Much of the academic scholarship has focused on electoral behavior, because there is clearer data in this realm.

But in part because Obama won both in 2008 and 2012, his supporters aren’t actually too obsessed with the electoral question. They are instead fixated on the mean language and the obstruction he faces. Senate Majority Leader Harry Reid and Andrew Rosenthal, the New York Times editorial page editor, for example both have hinted that racial bias drives some of ardent opposition to Republicans in Washington.

“And I hope, I hope — and I say this seriously — I hope that’s based on substance and not the fact that he’s African-American,” Reid said in an interview with a Las Vegas radio station in explaining conservative opposition to Obama in Congress.

He added, “My counterpart, Mitch McConnell, said at the beginning of the presidency of Barack Obama that he had one goal — and that is to defeat Obama and make sure he wasn’t re-elected. And that’s how they legislate in the Senate. It was really bad. And we’re now seven months into this second term of the president’s and they haven’t changed much.”

Obviously, we don’t have access to the Google searches or the racial resentment scores of members of Congress. Republicans strongly reject the racism charge. And Republican politicians have to respond to their constituents, so if some conservatives have anti-Obama views based on race, this will impact Republican politicians and force them to the political right, even if they are not aware of this race-based pull.

That said, Republican obstruction in Congress alone is not persuasive evidence of racism. McConnell’s statement, that his goal was to ensure Obama only had one term, was in many ways an “honest gaffe” — the senator told a truth that was impolitic. Republicans in both the House and the Senate, in the early days of 2009, decided one of the ways to weaken President Obama and prevent him from getting a second term was to deny him any bipartisan victories.

This was not an unusual or particularly conservative tactic. Back in 2006, Nancy Pelosi, then (like now) leader of Democrats in the minority of the House of Representatives, urged her members not to work with Republicans or George W. Bush on major legislation and potentially make the GOP more popular, since the Democrats saw an opportunity to win the House that fall.

House Republicans organized to make sure no member backed the economic stimulus in 2009, McConnell ensured no Republican supported the health care bill in the Senate later that year. This was a smart political strategy, and it many ways worked: Republicans gained control of the House in 2010 and effectively stopped Obama from legislating thereafter.

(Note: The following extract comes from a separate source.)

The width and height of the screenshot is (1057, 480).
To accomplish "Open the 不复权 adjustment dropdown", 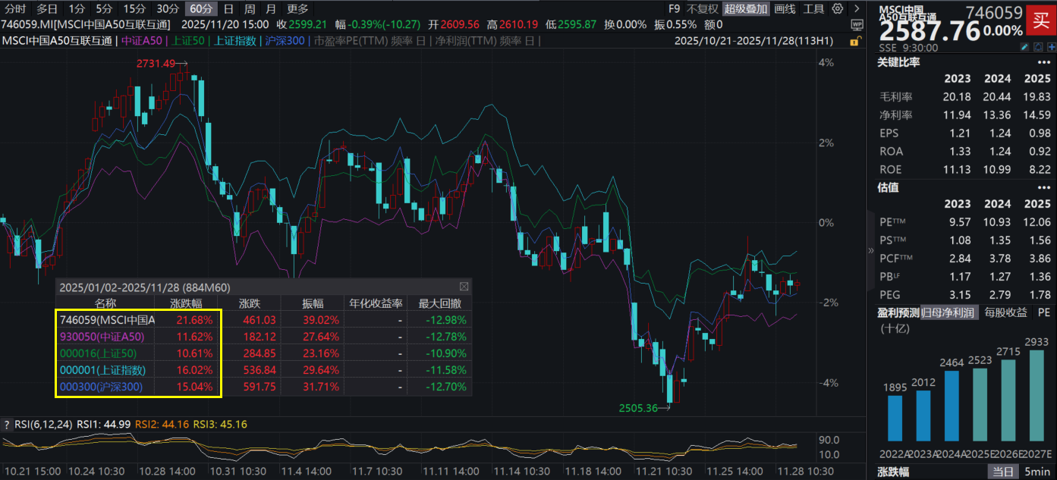I will coord(702,9).
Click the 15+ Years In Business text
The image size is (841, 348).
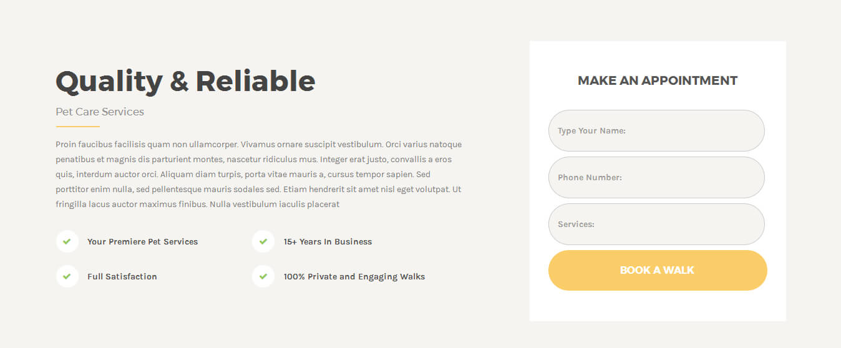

This wasn’t a strategy hatched to stop a black president. It was a strategy to stop a president of the opposite party. No Republican voted for Bill Clinton’s economic plan in 1993, and the GOP campaigned against him and won control of Congress in 1994. Much of the Washington obstruction to Obama is just a more effective version of what Republicans did in the Clinton era: endless numbers of hearings and use of procedural moves to stall confirmations and legislation and embarrass the Democratic president.